Starting work as a game design consultant for the first time, I mostly began by sketching card concepts and bringing them to my boss, Brandon. Early in production we would simply discuss my sketches and add them to the set’s first draft piecemeal, discussing design considerations as we went. It was an approach that I found fluid and which matched my hobbyist experience that already required I juggle multiple disciplines. Some examples of what we discussed include…
- Overall set composition including archetypes and themes we wanted or needed to support, and where the gaps needed to be filled. Summarized, this might look like “we want to lean into Wingmen as a glass cannon go-wide archetype, so let’s give the decks an attackable building that grabs a wingman from your deck every turn and puts it into play for as long as the building survives.”
- Ability rules text formatting for rules-lawyering and standardization and programmability purposes, for disambiguation and player comprehension and simplicity, and for the sake of rewording an ability to save a linebreak and showing off more art on the card (or multiple cards if the ability is reused).

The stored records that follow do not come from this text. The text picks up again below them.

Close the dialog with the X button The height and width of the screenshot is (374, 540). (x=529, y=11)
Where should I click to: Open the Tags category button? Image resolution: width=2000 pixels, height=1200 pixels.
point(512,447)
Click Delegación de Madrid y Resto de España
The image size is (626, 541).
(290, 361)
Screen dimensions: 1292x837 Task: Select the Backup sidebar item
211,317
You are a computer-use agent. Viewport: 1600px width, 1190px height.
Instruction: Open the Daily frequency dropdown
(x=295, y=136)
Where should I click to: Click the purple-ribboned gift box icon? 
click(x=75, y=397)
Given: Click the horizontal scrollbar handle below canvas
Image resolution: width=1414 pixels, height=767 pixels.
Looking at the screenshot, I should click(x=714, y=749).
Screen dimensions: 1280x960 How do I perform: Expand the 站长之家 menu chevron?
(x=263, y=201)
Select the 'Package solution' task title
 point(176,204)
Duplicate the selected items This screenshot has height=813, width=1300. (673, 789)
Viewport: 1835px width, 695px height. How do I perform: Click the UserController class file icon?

- Comparing and contrasting and revising designs in accordance with the standards established in Set 001. e.g., “Soldiers cost between 0-4 resources (usually food), have 0-1 turn timers, and are statted no bigger than 40/40 in most cases.” Our findings from Set 002 playtesting would also often get wrapped up in these conversations and revisions, as we mapped out what precisely Warsaken was and where we could take it without disturbing the core fundamentals of the game.
- Player psychographic and aesthetic profiles, what their motivations are, and how to juggle them all across a set. That is, why certain players enjoy the game - they like big exciting plays, or like complex and creative decks, or are hypercompetitive and just want to win at any cost, or appreciate the mechanical craft of cards, or appreciate the art and world and aesthetics. Moreover, we discussed how and when to appeal to those players.
- The impact of introducing certain effects and cards to the game. We cannot unprint cards if they turn out to be a problem later. As a physical and digital trading card game, Warsaken doesn’t have the luxury of being able to do frequent functional card errata, and banning cards early in the game’s life is not an idea anyone takes pleasure in. Accordingly, we realized that certain designs put too many constraints on what we could do in the future - for instance, an early version of Denson Factory could put a tank force from your hand directly into play, which limited how good we could make certain tank forces in the future since we would know they could be cheated out much earlier than normal.
Sola Island Markets, the card most revised and discussed over the course of Set 002 development.
Throughout that process, we didn’t always agree on certain design decisions, but we said our pieces and committed and made future decisions according to what we had committed to do. I consider my time designing for Warsaken Set 002 to have been valuable teamwork experience and I’m quite happy with what we accomplished and how it plays. I had fun, and I hope whoever plays with the set has fun too!
Warsaken Card Designer
In 2025 I was contracted to build the Warsaken Card Designer, a React webapp that provides a user-friendly interface for building cards fit for digital publishing and physical printing, as a bespoke replacement for the previous workflow involving a lot of manual work in Adobe InDesign and hand-crafting JSON files. It contextually formats cards and changes frames based on card types and other attributes, and can import and export sets from the previous and new JSON schemas ready to be fed to an n8n API that handles Shopify publishing and other digital grunt work.